The book makes the argument that the most valuable type of work is deep work – the type where you lock yourself in a room or cut yourself off and actually WORK on something.
For Sub box founders like us, this could be writing a sales email, building a website, or landing page or funnel, creating new ads, writing a business plan, working out projections etc.
Essentially doing work of Value that has a result at the end. This is the opposite of shallow work which usually involves the exchange of information but no value created at the end of it. An example would be meetings, emails, instant messaging and browsing the internet.
Oftentimes this is not just blindly procrastinating and scrolling Facebook, because if I fail to schedule deep work blocks I can sometimes find myself reactive all day. Replying to our team members, checking email 5x per hour (waiting to see something that needs to be replied to instead of doing Deep work).
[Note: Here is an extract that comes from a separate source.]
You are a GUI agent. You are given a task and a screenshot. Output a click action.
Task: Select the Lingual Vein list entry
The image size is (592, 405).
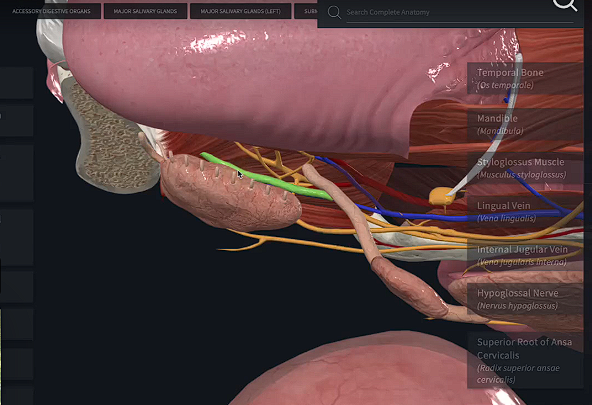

So I decided to get back into this book because one of my goals for 2023 is to become more productive, with at least 4 hours of deep work per day on value producing activities.
My other goals are:
- Start getting up earlier to get more hours in the day
- Explore how to sell our Sub Box business
- Get 100 subscribers on Formify by March 31st
- At least 4 hours deep work per day
- Write 60 Mins per day
- Start a podcast
- Post a video on YouTube at least 1x per week
- Grow my social following to 5000 followers
In general I want to try and optimise and improve in the year to come. I’m not one for throwing out everything and starting afresh every January because usually you create unsustainable habits that are forgotten by Feb 1st.
I already have a lot of good habits like working out in the morning before work, getting out for a walk most days, eating healthy, sleeping well and drinking less.
So back to deep work, make sure the work you are doing is valuable – and my advice would be to add this – do work that gets you growth and subscribers. Sometimes you can spend a full week doing a ton of work and then look at your subscriber count and it hasn’t moved an inch. Working hard on the right things is hard enough, working hard on the wrong things is wasting your life.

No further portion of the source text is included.